Every writer I’m familiar with desires to improve their craft. In pursuit of that they search out classes, workshops, writer’s groups, associations and support organizations. It’s an essentially human desire to want to become better. I haven’t met a scribbler yet who isn’t keen on being more adept at turning out a phrase, more vivid in word-painting (i.e. painting scenes in words). The end goal is always the same: to be better.
My progression as a writer parallels my evolution as a person. I’ve been behind bars in Colorado since 2010 but a writer way before I can remember. As a prisoner, the first literary class I was able to partake in wasn’t until 2016. By then, I’d already spent two years in long, arduous, independent study after floundering for the first four years of my incarceration trying to become a professional writer. It wouldn’t be until 2021 that I’d take a literary course that compelled me to elevate in the craft.
Incidentally, I helped create the course that led to my greatest improvement as a writer. And there lies the problem. Every improvement I’ve achieved behind bars has been, at least initially, an independent, self-driven endeavor. People in society have this idea that prisons are overflowing with programs and rehabilitation opportunities. While I can assure you there are many programs rehabilitative and otherwise. Truth is the vast majority are only available to twenty-five percent or less of prisoners.

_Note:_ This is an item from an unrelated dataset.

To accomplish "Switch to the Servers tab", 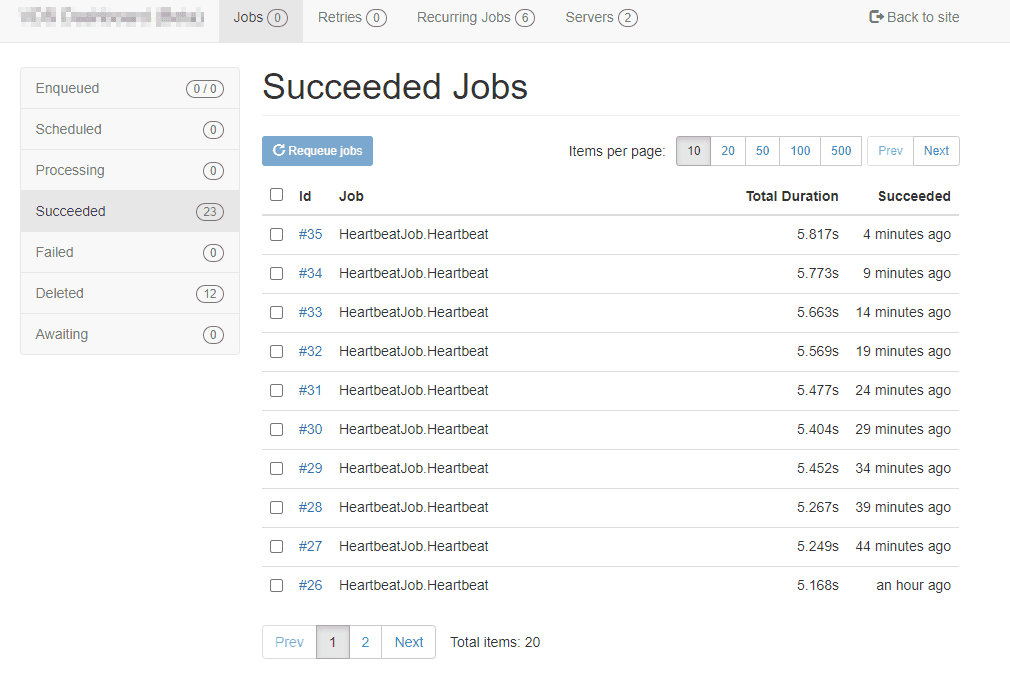I will (x=601, y=18).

Arguably, it’s a whole lot easier to improve in the craft than as a human being. Outside of prison, people take for granted self-improvement. It’s only in prison’s punitive setting that self-improvement is considered a privilege subject to authority’s good graces. Most of what I’ve learned as a writer was autodidactic; self-improvement has been a much more fraught path. One thing I’ve learned during my incarceration is you will only go so far with people deliberately holding you back.